## TASK
Nothing in the records may be dropped or altered when you repeat them.

• • • • • • •

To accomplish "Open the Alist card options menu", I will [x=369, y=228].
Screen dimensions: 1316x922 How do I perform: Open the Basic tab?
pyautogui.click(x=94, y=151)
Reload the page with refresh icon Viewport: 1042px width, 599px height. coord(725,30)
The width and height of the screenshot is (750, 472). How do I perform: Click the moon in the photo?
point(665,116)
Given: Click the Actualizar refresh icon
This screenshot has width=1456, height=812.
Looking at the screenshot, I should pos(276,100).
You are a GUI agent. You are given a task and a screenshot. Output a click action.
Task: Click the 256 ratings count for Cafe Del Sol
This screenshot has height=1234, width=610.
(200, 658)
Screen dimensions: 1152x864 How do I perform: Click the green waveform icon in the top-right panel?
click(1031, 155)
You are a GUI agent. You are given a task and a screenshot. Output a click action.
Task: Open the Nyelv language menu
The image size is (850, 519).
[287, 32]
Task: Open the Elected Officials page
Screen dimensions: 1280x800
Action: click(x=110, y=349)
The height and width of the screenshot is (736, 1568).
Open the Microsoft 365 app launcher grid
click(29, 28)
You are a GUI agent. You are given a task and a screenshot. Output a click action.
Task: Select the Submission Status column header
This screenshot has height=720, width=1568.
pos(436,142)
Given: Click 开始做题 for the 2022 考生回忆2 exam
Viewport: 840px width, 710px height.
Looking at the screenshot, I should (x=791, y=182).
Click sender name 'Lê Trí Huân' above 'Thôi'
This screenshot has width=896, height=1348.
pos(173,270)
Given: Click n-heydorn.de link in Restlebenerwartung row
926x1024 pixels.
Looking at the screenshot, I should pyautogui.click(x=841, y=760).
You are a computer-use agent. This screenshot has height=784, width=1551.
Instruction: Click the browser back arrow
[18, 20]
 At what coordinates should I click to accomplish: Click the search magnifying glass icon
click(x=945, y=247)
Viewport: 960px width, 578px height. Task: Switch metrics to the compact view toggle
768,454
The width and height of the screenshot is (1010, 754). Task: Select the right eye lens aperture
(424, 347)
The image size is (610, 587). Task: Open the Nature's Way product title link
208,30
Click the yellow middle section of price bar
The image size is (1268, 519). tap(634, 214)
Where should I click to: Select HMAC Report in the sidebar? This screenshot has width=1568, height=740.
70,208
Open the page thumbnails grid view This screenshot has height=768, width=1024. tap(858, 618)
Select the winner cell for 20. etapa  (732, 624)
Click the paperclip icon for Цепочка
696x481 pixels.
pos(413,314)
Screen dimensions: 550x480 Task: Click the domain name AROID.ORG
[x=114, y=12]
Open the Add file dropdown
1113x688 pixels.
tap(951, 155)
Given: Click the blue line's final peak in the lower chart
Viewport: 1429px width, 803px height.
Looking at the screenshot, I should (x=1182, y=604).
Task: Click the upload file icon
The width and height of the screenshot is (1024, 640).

• • • • • • •

## RESPONSE BOX
To accomplish "Open the Alist card options menu", I will [x=369, y=228].
Screen dimensions: 1316x922 How do I perform: Open the Basic tab?
pyautogui.click(x=94, y=151)
Reload the page with refresh icon Viewport: 1042px width, 599px height. coord(725,30)
The width and height of the screenshot is (750, 472). How do I perform: Click the moon in the photo?
point(665,116)
Given: Click the Actualizar refresh icon
This screenshot has width=1456, height=812.
Looking at the screenshot, I should pos(276,100).
You are a GUI agent. You are given a task and a screenshot. Output a click action.
Task: Click the 256 ratings count for Cafe Del Sol
This screenshot has height=1234, width=610.
(200, 658)
Screen dimensions: 1152x864 How do I perform: Click the green waveform icon in the top-right panel?
click(1031, 155)
You are a GUI agent. You are given a task and a screenshot. Output a click action.
Task: Open the Nyelv language menu
The image size is (850, 519).
[287, 32]
Task: Open the Elected Officials page
Screen dimensions: 1280x800
Action: click(x=110, y=349)
The height and width of the screenshot is (736, 1568).
Open the Microsoft 365 app launcher grid
click(29, 28)
You are a GUI agent. You are given a task and a screenshot. Output a click action.
Task: Select the Submission Status column header
This screenshot has height=720, width=1568.
pos(436,142)
Given: Click 开始做题 for the 2022 考生回忆2 exam
Viewport: 840px width, 710px height.
Looking at the screenshot, I should (x=791, y=182).
Click sender name 'Lê Trí Huân' above 'Thôi'
This screenshot has width=896, height=1348.
pos(173,270)
Given: Click n-heydorn.de link in Restlebenerwartung row
926x1024 pixels.
Looking at the screenshot, I should pyautogui.click(x=841, y=760).
You are a computer-use agent. This screenshot has height=784, width=1551.
Instruction: Click the browser back arrow
[18, 20]
 At what coordinates should I click to accomplish: Click the search magnifying glass icon
click(x=945, y=247)
Viewport: 960px width, 578px height. Task: Switch metrics to the compact view toggle
768,454
The width and height of the screenshot is (1010, 754). Task: Select the right eye lens aperture
(424, 347)
The image size is (610, 587). Task: Open the Nature's Way product title link
208,30
Click the yellow middle section of price bar
The image size is (1268, 519). tap(634, 214)
Where should I click to: Select HMAC Report in the sidebar? This screenshot has width=1568, height=740.
70,208
Open the page thumbnails grid view This screenshot has height=768, width=1024. tap(858, 618)
Select the winner cell for 20. etapa  (732, 624)
Click the paperclip icon for Цепочка
696x481 pixels.
pos(413,314)
Screen dimensions: 550x480 Task: Click the domain name AROID.ORG
[x=114, y=12]
Open the Add file dropdown
1113x688 pixels.
tap(951, 155)
Given: Click the blue line's final peak in the lower chart
Viewport: 1429px width, 803px height.
Looking at the screenshot, I should (x=1182, y=604).
Task: Click the upload file icon
The width and height of the screenshot is (1024, 640).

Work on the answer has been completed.